— START Working data —
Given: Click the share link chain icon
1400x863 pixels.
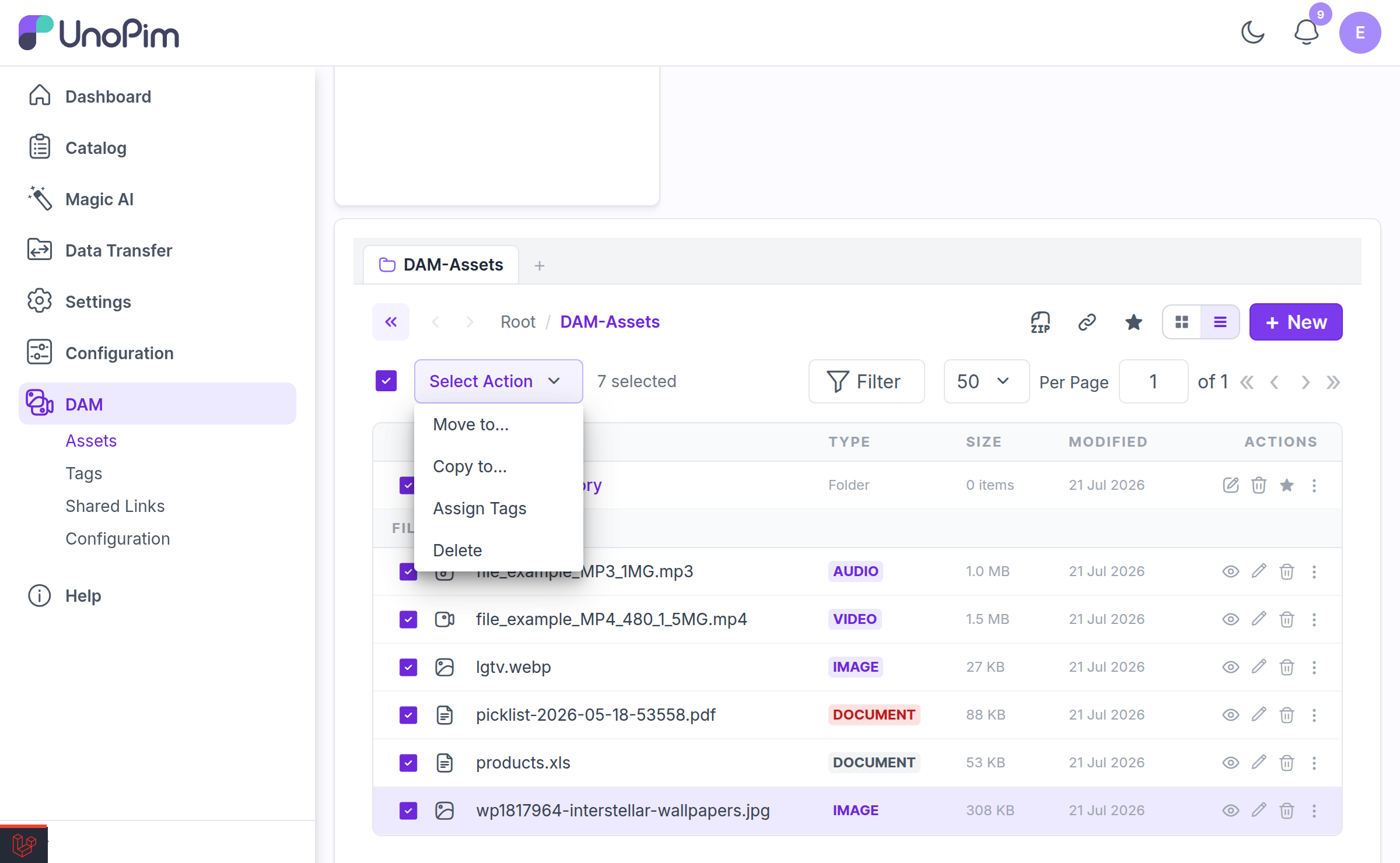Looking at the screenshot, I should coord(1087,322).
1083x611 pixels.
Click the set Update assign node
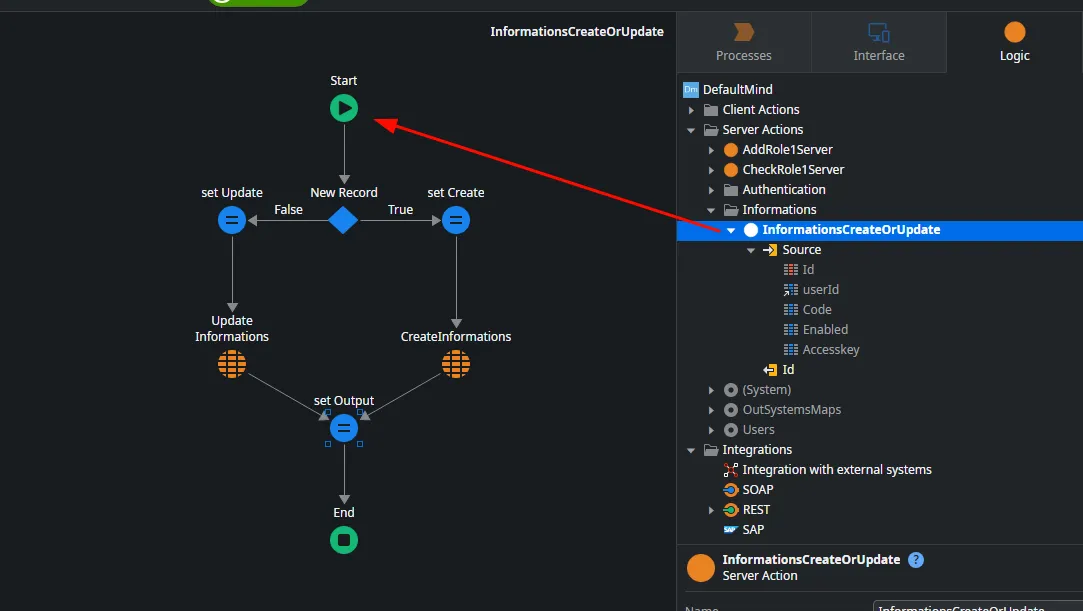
— END Working data —
— START Working data —
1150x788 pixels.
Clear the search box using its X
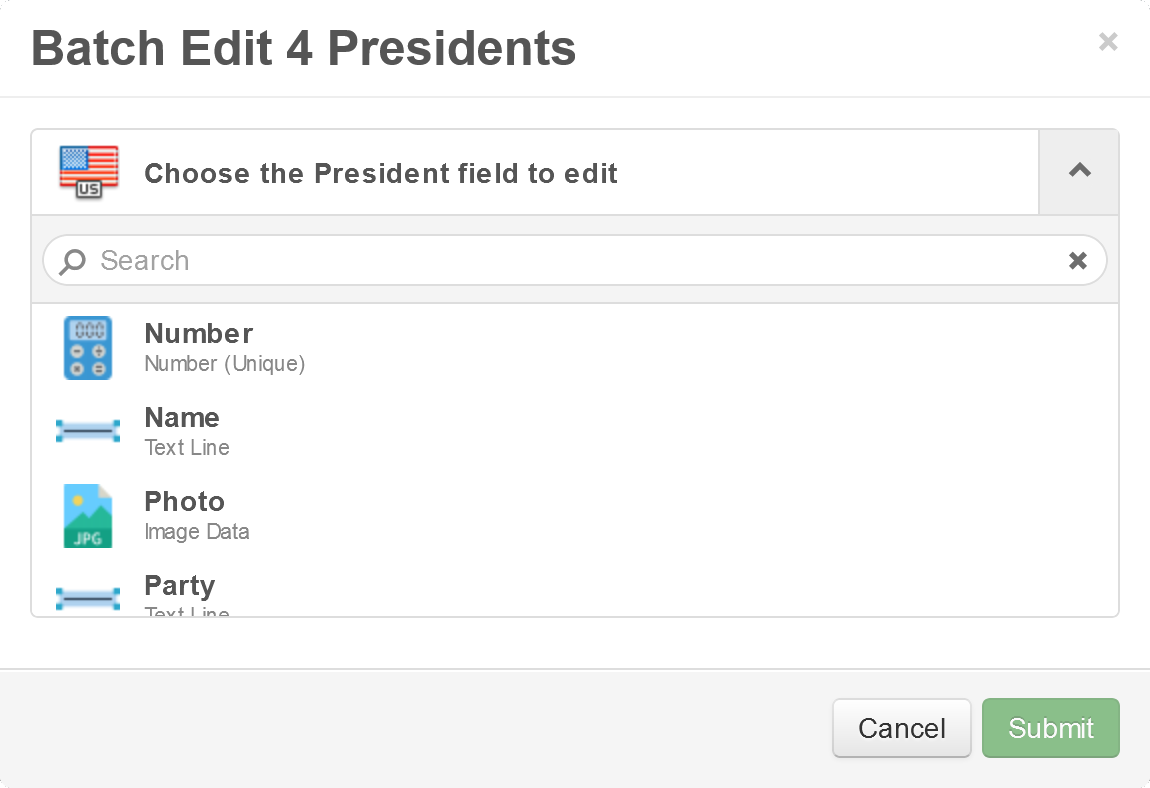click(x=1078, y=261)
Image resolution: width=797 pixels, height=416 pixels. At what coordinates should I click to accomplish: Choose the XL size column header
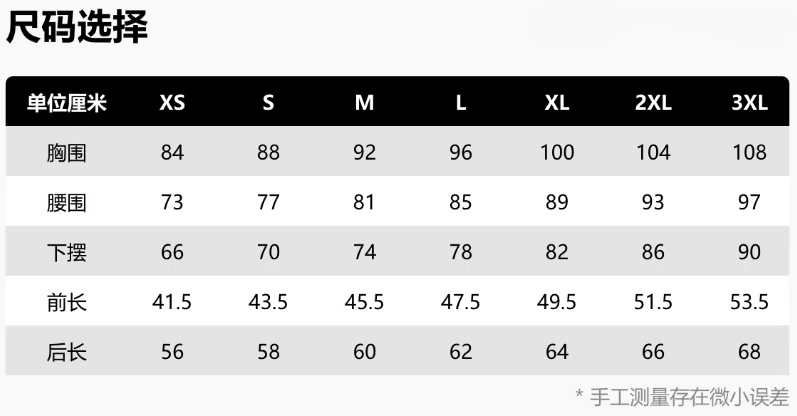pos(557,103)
— END Working data —
— START Working data —
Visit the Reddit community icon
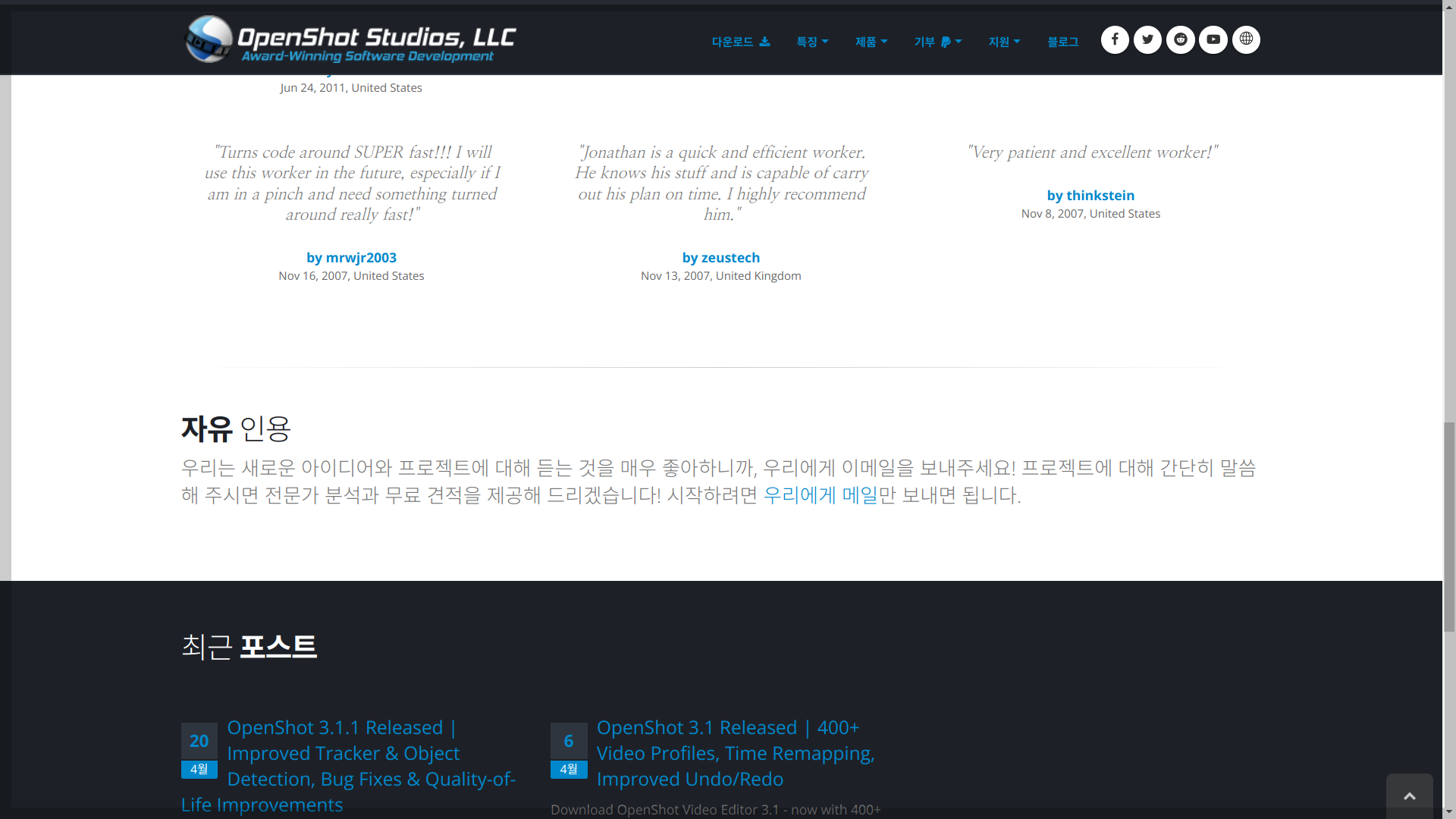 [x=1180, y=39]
— END Working data —
▸ Request: Begin at the line that has "Given: Click the share link chain icon" and stop after the line that has "Click the set Update assign node". Write those items out again with "Click" replaced by "Select", change nothing else, and leave out the pictures.

▸ Task response:
Given: Select the share link chain icon
1400x863 pixels.
Looking at the screenshot, I should coord(1087,322).
1083x611 pixels.
Select the set Update assign node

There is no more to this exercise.